Chinese demand for styrene butadiene rubber (SBR) has weakened because of falling automotive sales, weak market conditions and slowing growth.
On 12 June, spot prices for non-oil grade 1502 fell by $50/tonne week-on-week to $1,300-1,350/tonne CIF (cost, freight and insurance) China, ICIS data showed.
Spot interest for SBR imports has slackened, with the downstream tyre makers holding back on re-stocking due to high inventories and weak market conditions.
“There is no spot interest as Chinese tyre makers have high inventories and with the slump in automotive sales, demand for SBR has weakened,” a Chinese rubber trader said.
China’s car market weakened further in May, with sales down by 16.4% year on year and 3.4% month on month to 1.91m units, data from China Association of Automobile Manufacturers (CAAM) showed on 12 June.
SBR is a raw material used in the production of tyres for the automotive industry.
“Chinese demand for SBR is expected to remain weak due to the poor market sentiment and the US-China trade war. Furthermore, tyre companies usually run at lower rates during the hot summer months of July and August,” a Chinese SBR producer said.
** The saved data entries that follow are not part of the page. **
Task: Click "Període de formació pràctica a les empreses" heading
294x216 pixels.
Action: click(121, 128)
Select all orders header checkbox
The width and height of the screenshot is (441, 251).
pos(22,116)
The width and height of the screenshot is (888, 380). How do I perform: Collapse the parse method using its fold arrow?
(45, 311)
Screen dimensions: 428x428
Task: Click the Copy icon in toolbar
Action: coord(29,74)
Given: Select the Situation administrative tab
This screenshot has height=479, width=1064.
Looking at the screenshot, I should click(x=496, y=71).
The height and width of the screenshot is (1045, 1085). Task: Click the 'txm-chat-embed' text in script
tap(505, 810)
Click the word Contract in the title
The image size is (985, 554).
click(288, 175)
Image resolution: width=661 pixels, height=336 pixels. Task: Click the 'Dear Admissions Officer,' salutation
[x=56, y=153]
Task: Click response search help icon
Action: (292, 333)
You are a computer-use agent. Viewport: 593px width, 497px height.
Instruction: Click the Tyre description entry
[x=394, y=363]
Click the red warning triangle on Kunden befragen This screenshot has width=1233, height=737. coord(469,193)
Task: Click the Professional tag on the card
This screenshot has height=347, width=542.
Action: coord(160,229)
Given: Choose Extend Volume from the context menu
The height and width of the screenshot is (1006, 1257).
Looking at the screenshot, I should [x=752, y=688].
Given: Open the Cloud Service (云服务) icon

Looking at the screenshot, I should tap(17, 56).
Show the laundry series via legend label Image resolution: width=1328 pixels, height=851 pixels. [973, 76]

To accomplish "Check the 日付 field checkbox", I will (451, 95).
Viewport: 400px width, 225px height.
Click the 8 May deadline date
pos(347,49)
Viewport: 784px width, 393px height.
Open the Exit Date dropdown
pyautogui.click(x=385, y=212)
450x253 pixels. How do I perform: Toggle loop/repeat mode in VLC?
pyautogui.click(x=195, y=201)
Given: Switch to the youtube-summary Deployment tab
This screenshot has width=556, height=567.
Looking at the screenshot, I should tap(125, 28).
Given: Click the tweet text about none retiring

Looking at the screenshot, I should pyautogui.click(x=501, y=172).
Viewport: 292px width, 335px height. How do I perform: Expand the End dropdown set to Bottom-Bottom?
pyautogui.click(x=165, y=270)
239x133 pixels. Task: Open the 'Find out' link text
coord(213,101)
The International Monetary Fund (IMF) said on 5 June that economic growth in China is expected to moderate to 6.2% in 2019 and 6.0% in 2020, as uncertainty around trade tensions remain high and risks are tilted to the downside.
The expected growth for 2019 was lower than the previous forecast of 6.3%, but within China's own target of 6.0-6.5%.
The US and China have been locked in a trade war since July 2018, which recently escalated following an apparent collapse of high-level negotiations between the world's two biggest economies.